BEGIN Extract provided

Fear and anxiety may not be anyone’s favorite emotions, but these powerful sensations go a long way in keeping us safe. If the dog down the street bites you, the fear that results when you next see the dog will help you avoid another bite.
But what about when the response goes too far? If you instead come to fear all dogs, not just the one that bit you, that fear might drastically change where you go and with whom you spend time, becoming a detriment, not a benefit.
This phenomenon—where fear changes how we act when there is no imminent threat—is what interests Shmuel Lissek, PhD, associate professor of psychology in the College of Liberal Arts. Lissek leads the Anxiety Neuroscience Grounded in cross-Species Translation (ANGST) Lab, which studies what happens in the human brain and body during fear-related learning, memory, and decision making. His team’s research can help reveal where psychological states like fear and anxiety “happen” inside our brain and help shed light on how to treat those who suffer from anxiety disorders, including post-traumatic stress disorder (PTSD).

END Extract provided
BEGIN Entries supplied

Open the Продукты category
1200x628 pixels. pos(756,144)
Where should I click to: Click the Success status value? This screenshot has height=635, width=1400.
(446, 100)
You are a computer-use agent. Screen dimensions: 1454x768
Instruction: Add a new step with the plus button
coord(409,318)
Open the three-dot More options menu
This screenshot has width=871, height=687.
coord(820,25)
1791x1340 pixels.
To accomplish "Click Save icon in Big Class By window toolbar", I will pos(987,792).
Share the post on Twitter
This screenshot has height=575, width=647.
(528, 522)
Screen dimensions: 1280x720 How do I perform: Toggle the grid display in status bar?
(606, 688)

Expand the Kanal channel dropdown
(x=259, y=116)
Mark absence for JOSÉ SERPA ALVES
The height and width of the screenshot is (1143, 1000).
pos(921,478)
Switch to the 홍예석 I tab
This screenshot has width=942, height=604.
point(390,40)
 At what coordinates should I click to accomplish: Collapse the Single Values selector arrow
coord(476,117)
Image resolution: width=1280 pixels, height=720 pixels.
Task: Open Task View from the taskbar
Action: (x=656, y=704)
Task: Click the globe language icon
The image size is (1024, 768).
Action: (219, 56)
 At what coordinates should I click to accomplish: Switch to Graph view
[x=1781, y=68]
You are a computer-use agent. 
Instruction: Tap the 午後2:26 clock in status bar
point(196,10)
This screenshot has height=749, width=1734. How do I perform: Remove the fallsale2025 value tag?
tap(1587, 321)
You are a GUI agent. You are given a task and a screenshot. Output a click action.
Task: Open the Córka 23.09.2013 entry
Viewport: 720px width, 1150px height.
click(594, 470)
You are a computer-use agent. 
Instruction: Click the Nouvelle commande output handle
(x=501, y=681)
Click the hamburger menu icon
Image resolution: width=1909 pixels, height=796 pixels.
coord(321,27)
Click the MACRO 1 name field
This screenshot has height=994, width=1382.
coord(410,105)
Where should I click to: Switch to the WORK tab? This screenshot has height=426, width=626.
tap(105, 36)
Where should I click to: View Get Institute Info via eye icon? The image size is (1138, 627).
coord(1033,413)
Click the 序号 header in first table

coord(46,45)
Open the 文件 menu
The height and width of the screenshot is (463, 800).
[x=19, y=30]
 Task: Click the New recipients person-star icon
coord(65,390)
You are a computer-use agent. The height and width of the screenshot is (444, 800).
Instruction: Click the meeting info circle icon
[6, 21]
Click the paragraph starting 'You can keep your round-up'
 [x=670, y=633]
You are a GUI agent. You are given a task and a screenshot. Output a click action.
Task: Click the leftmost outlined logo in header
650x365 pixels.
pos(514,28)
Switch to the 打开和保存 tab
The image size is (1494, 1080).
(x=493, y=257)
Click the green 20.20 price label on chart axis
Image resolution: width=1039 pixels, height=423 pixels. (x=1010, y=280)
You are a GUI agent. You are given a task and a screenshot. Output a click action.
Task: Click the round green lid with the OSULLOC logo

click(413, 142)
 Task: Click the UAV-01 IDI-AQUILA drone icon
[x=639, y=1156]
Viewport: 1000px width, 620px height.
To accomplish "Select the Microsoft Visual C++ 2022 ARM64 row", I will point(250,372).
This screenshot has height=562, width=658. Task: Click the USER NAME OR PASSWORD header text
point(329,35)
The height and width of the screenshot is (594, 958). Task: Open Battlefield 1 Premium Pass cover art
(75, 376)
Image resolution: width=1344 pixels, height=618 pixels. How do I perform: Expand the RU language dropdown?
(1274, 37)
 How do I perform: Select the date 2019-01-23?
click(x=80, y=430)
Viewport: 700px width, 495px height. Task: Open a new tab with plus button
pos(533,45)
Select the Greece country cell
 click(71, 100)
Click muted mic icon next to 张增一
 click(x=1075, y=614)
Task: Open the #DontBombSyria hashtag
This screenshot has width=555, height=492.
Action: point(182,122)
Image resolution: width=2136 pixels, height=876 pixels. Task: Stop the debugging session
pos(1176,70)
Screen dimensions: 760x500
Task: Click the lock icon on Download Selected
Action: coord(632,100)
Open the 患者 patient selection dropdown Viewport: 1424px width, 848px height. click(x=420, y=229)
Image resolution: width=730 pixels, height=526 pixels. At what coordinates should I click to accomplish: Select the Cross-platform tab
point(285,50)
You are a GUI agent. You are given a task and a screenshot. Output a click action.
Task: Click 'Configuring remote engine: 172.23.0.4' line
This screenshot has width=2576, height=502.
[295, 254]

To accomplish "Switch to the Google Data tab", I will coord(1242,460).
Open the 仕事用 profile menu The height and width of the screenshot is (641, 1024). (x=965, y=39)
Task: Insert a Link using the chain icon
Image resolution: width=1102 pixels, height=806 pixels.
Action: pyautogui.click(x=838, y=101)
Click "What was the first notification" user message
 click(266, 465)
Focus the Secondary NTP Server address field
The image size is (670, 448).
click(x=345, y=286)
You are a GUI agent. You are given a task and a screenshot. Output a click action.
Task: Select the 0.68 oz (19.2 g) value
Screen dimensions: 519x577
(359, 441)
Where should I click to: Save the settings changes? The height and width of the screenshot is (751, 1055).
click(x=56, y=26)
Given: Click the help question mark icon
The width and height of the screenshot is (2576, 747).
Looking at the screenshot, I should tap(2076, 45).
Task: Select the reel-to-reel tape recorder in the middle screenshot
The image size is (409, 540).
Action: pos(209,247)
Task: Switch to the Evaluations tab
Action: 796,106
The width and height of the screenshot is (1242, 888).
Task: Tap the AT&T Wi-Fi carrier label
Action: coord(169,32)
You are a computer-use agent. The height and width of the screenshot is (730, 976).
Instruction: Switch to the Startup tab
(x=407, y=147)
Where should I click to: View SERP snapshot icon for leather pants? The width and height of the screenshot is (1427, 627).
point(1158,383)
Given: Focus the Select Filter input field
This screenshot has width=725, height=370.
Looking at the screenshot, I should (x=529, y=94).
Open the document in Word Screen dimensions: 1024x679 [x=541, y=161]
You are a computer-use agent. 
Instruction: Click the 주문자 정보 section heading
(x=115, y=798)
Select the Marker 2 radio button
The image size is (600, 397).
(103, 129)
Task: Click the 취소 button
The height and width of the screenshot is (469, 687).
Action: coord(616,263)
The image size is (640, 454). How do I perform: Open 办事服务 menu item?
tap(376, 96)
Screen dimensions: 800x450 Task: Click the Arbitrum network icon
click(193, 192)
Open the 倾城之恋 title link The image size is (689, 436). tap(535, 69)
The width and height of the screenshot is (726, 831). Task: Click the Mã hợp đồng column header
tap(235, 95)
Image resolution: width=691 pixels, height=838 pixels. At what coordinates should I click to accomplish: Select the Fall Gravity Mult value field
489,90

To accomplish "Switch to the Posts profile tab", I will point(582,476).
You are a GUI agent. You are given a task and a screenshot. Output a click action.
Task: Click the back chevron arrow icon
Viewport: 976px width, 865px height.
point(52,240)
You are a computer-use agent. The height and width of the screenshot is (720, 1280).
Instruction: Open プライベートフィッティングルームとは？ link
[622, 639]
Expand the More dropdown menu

END Entries supplied

* Directions *
According to the text on fear and anxiety research, what does the ANGST Lab study?

* Task output *
It studies what happens in the human brain and body during fear-related learning, memory, and decision making.